The Balearic Parliament approved Law 4/2025, known as the law on strategic residential projects, which allows the construction of houses on rural land without previous service provision in municipalities with more than 20,000 inhabitants, as well as on urban and developable land in municipalities with more than 10,000 inhabitants.
These projects may modify the conditions established in current municipal planning, increase the maximum residential density foreseen in existing planning, and may have a higher building coefficient. This may entail ignoring the need to foresee parking, supply infrastructures, and other basic urban-planning requirements. Moreover, urban developments falling under this law will benefit from positive administrative silence.
The core arguments
The appeal of unconstitutionality, now admitted by the Court, is framed within a context of defending fundamental rights, the territory, and the right to decent housing.

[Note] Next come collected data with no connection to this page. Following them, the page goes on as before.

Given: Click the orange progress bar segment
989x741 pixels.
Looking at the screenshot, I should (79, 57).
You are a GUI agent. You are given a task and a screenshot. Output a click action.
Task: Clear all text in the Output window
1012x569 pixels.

From a territorial perspective, the appeal states that the regulation:
- Violates the principle of legal certainty and alters the normative hierarchy, using decree and exceptional mechanisms to abruptly modify urban planning and rural land regulations.

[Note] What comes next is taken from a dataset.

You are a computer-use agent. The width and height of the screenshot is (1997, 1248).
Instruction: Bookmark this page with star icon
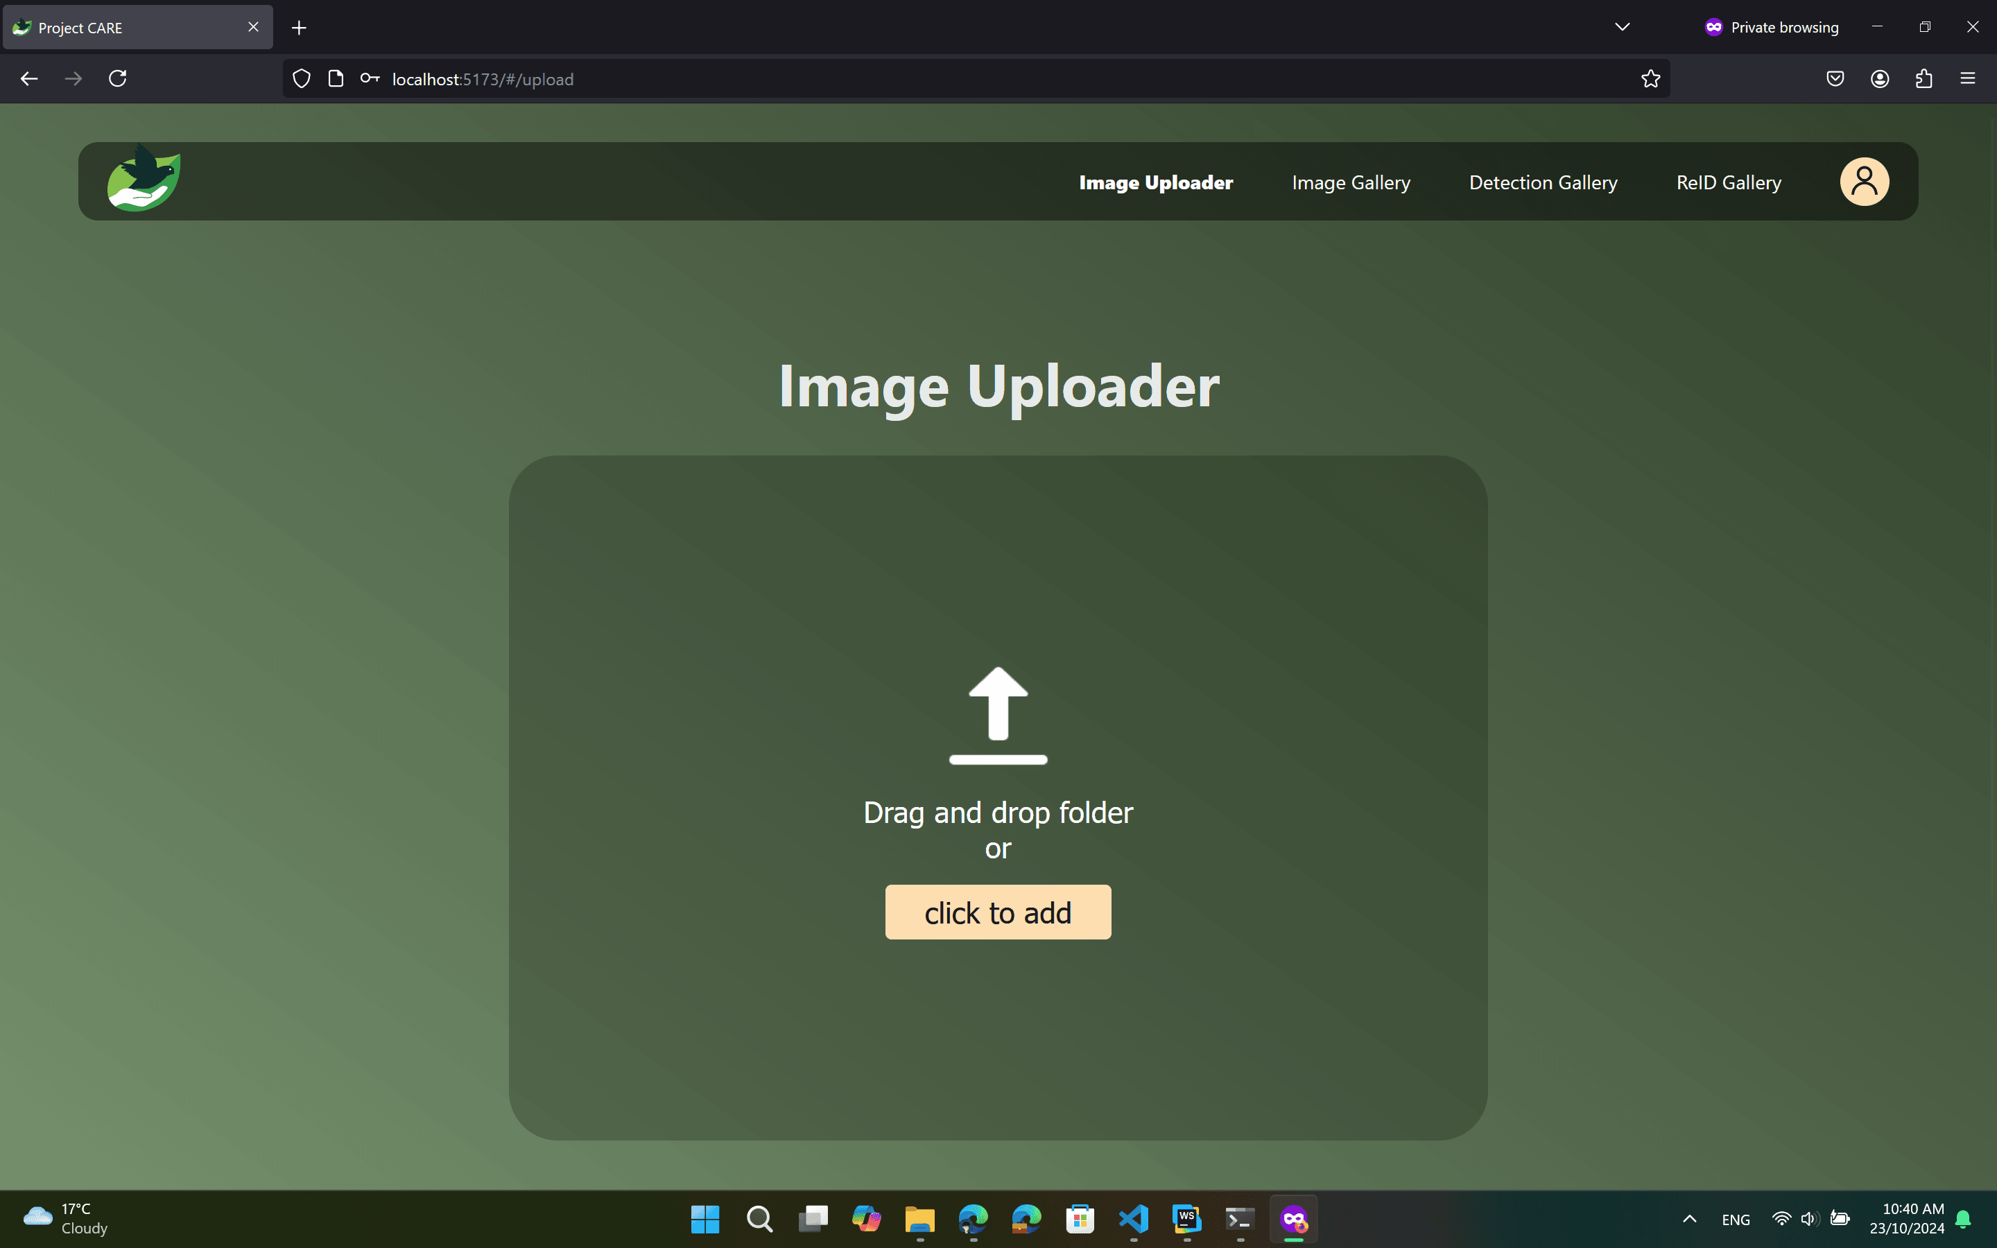(1650, 79)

- Affects municipal and island autonomy, since it imposes mechanisms that blur the competences of town councils and island councils in favour of external interventions and “strategic” projects decided at the regional level.
- Fails to comply with basic state legislation in matters of urban planning, the environment and the protection of rural land, establishing mechanisms of “positive silence” and expedited regularisations that may disregard participation processes and environmental control.

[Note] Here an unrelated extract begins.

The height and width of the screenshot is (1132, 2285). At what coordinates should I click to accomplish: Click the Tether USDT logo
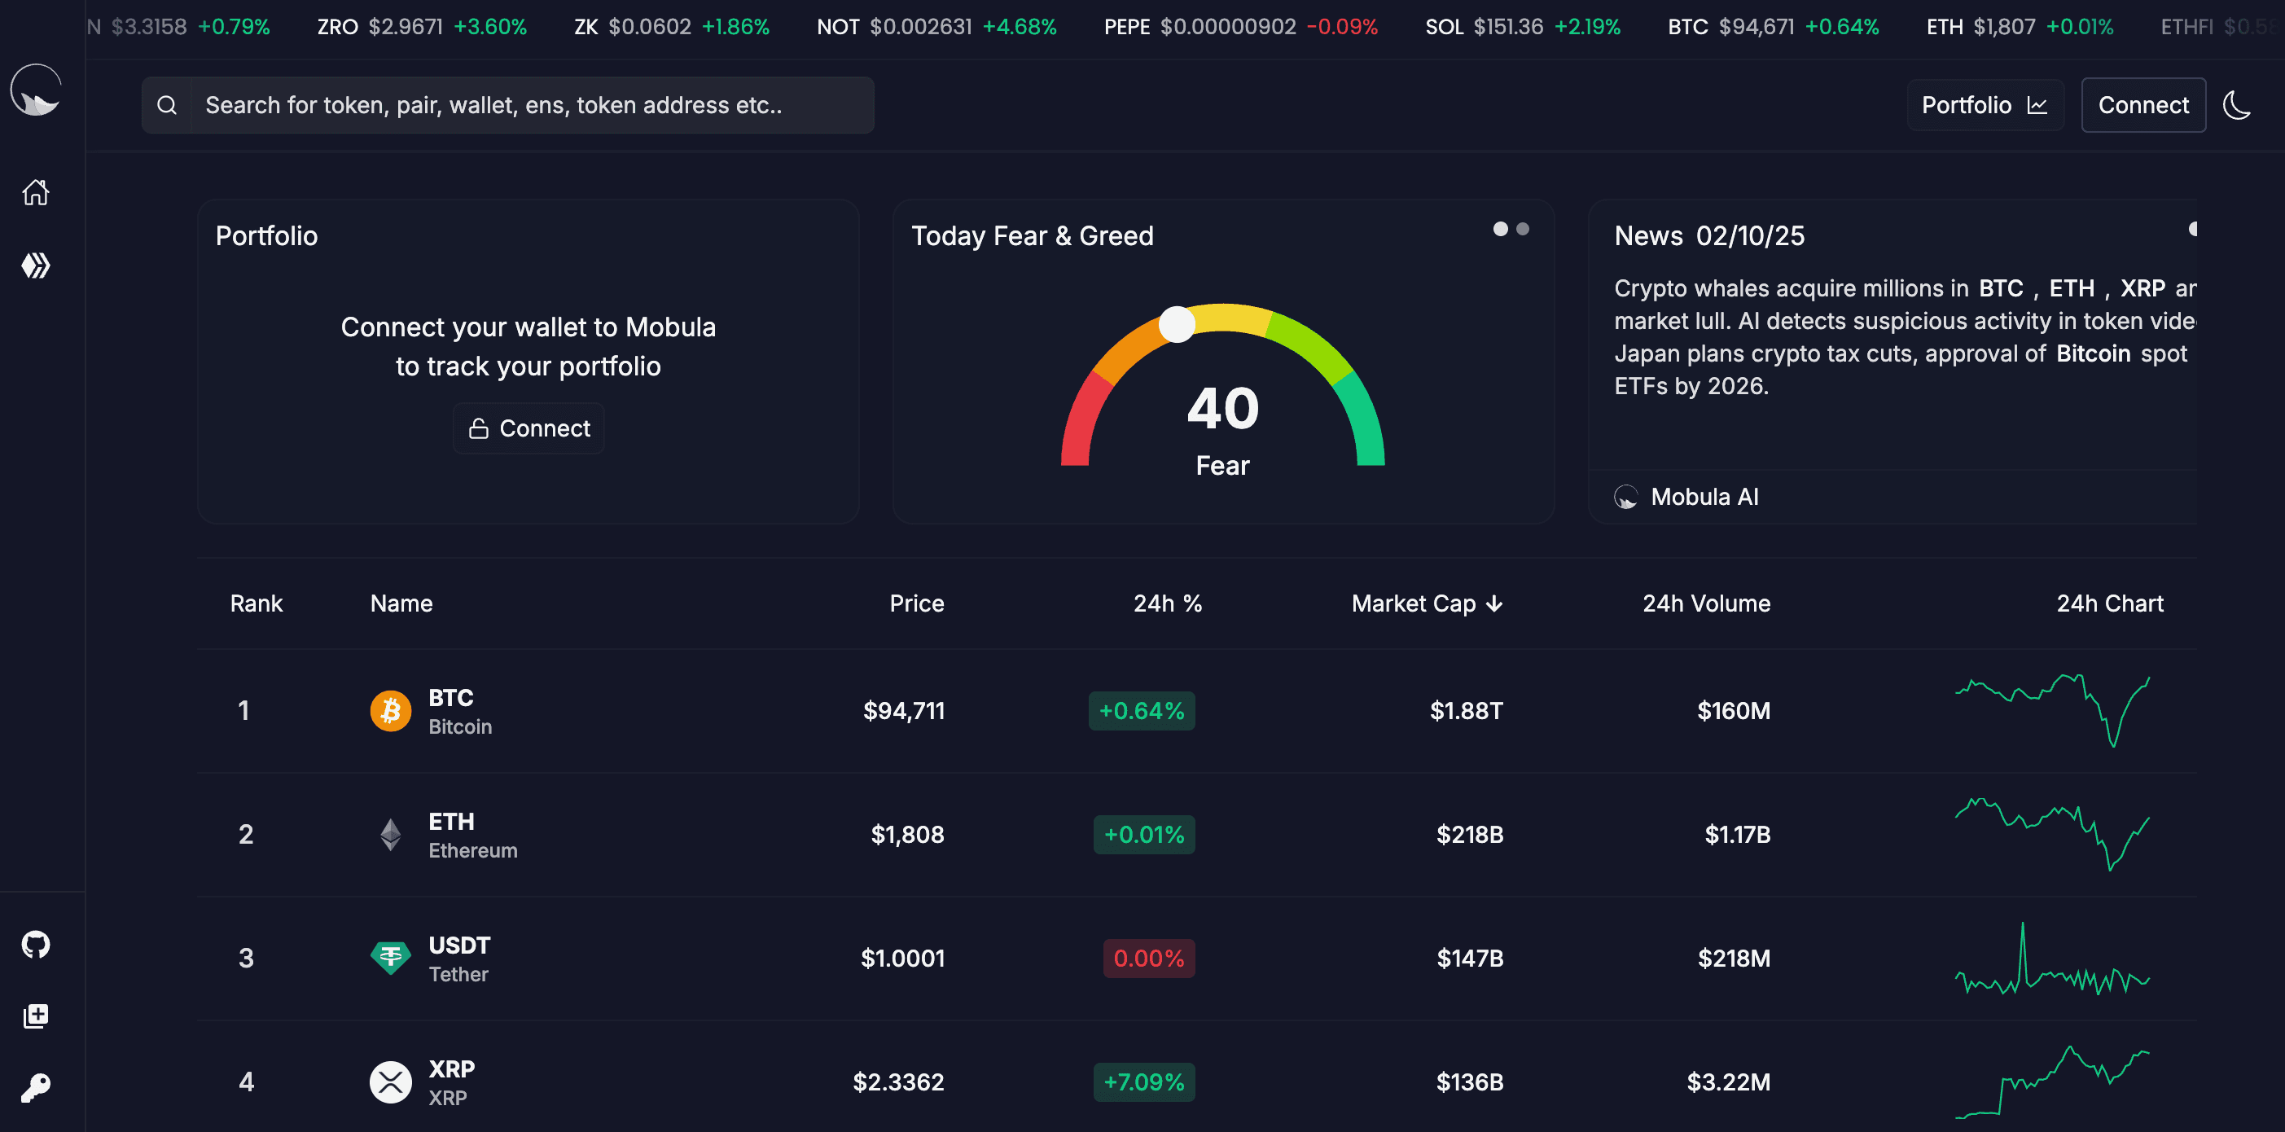390,958
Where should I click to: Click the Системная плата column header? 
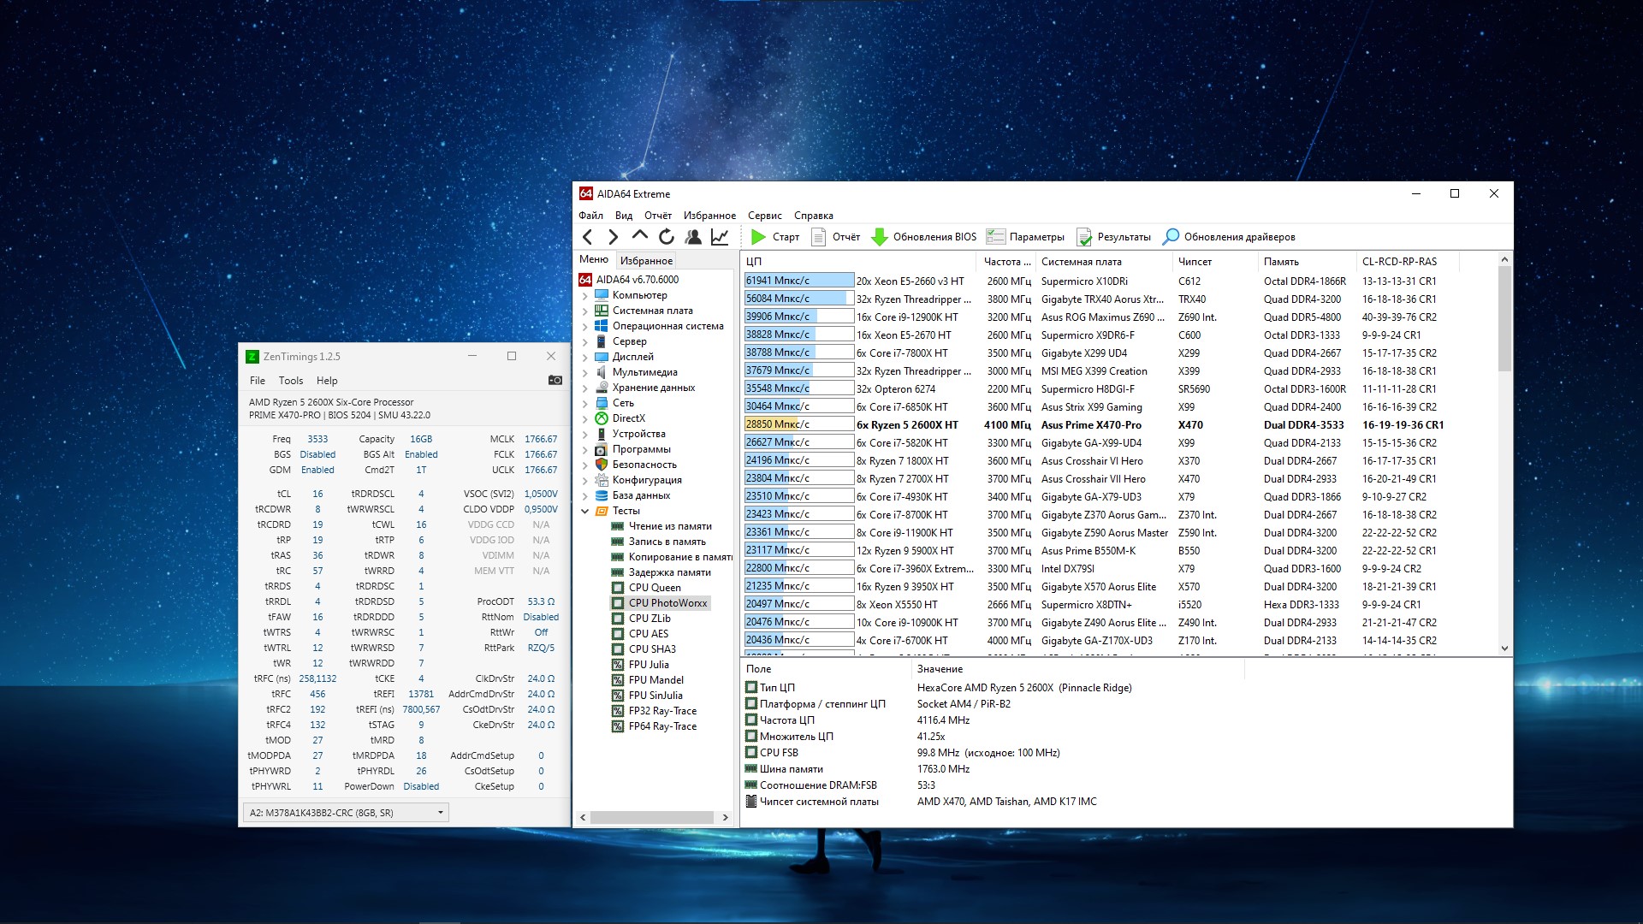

- Reduces the protection of rural land and enables a covert amnesty of activities and constructions that under ordinary conditions would have been declared illegal, creating inequality among citizens.
The scramble for rural land and legal uncertainty
The admission of this new appeal of unconstitutionality adds to the one already before the Constitutional Court against Law 7/2024, of 11 December, on urgent measures for administrative simplification and rationalisation in the Balearic Islands.
Parliament is generating new legislative texts that repeatedly target rural land. Time and again, attempts are being made to shift urban pressure toward the countryside of the islands.
These intentions are often disguised with other arguments, such as wanting to simplify administrative procedures —when, in reality, urban-planning offenders are being rewarded—, helping farmers —although the Agrarian Law modifies numerous urban-planning criteria— or, as in the case of this appeal, facilitating access to housing while speculative operations on rural land are being promoted.
This new admission by the Constitutional Court also concerns local councils, since if legislative texts must eventually be corrected, the municipalities that have applied them may find themselves in situations of non-compliance afterwards.
In any case, the start of the Court’s examination of potential unconstitutionality is another step in defending the territory and opposing urban speculation in the islands.
The GOB expresses its gratitude to all the people who have worked on the appeal.